But virtio-blk multiqueue is 2.2 material, and so is coalescing of irqfd 
writes.  I think Kevin or Stefan should queue this patch (with the 
smp_mb optimization, IMHO) for block-next.

Paolo
Kevin Wolf July 4, 2014, 10:26 a.m. UTC | #5
Am 04.07.2014 um 09:27 hat Paolo Bonzini geschrieben:
> Il 04/07/2014 09:23, Ming Lei ha scritto:
> >I think it is good and better to go to 2.1, and it should save lots of
> >write syscall.
> >
> >Also should regression be caused, the per thread trick may be
> >resorted to, which should be simple.
> 
> If we have the "right" solution (which we do, unlike the plug/unplug
> case), and the benefit is there but limited, I don't see a reason to
> rush another patch in 2.1.
> 
> Some reasonable level of performance degradation or increased host
> CPU utilization was expected in 2.1; of course 40% is not
> reasonable.
> 
> >With multi virtqueue's coming for virtio-blk, it should save more, and I
> >also plan to use the improved qemu bh to help merge requests from
> >multi queue, without introducing extra notifier.
> 
> But virtio-blk multiqueue is 2.2 material, and so is coalescing of
> irqfd writes.  I think Kevin or Stefan should queue this patch (with
> the smp_mb optimization, IMHO) for block-next.

We have a rather long freeze phase this time (which I think is a good
thing). This patch fixes a regression, even if it may not be the most
important one because it is in experimental code. But I still think that
this time in the hard freeze is the right time to commit patches like
this. I would be very hesitant with such a patch like in the two weeks
before the release, but at this point I'm very open to including it.

All that requiring proper review and testing, of course. I reviewed it
and it looks good to me and Stefan seems to have reviewed it as well, so
I think it just needs a bit more testing.

Kevin
Paolo Bonzini July 4, 2014, 10:40 a.m. UTC | #6
> We have a rather long freeze phase this time (which I think is a good
> thing). This patch fixes a regression, even if it may not be the most
> important one because it is in experimental code. But I still think that
> this time in the hard freeze is the right time to commit patches like
> this.
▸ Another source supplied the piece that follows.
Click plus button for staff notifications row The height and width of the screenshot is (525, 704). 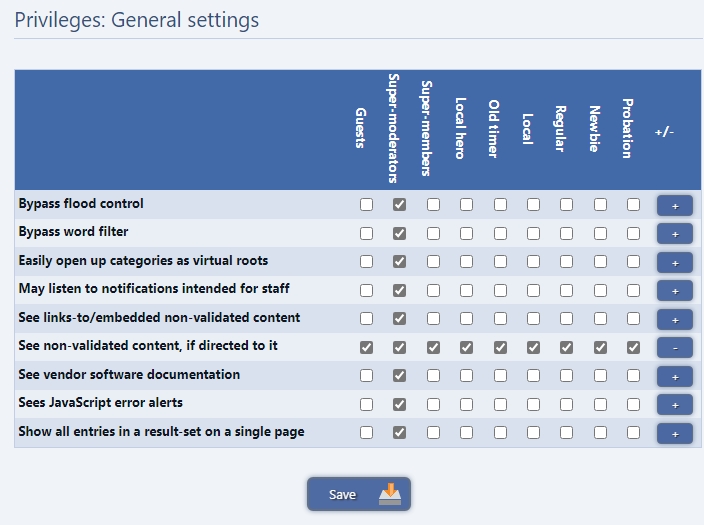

I would be very hesitant with such a patch like in the two weeks
> before the release, but at this point I'm very open to including it.
> 
> All that requiring proper review and testing, of course. I reviewed it
> and it looks good to me and Stefan seems to have reviewed it as well, so
> I think it just needs a bit more testing.

My judgement came from Ming saying that coroutine pools and plug/unplug
alone bring dataplane to the level of 2.0.  It doesn't surprise me that
write to eventfd is so optimized that it matters less than expected.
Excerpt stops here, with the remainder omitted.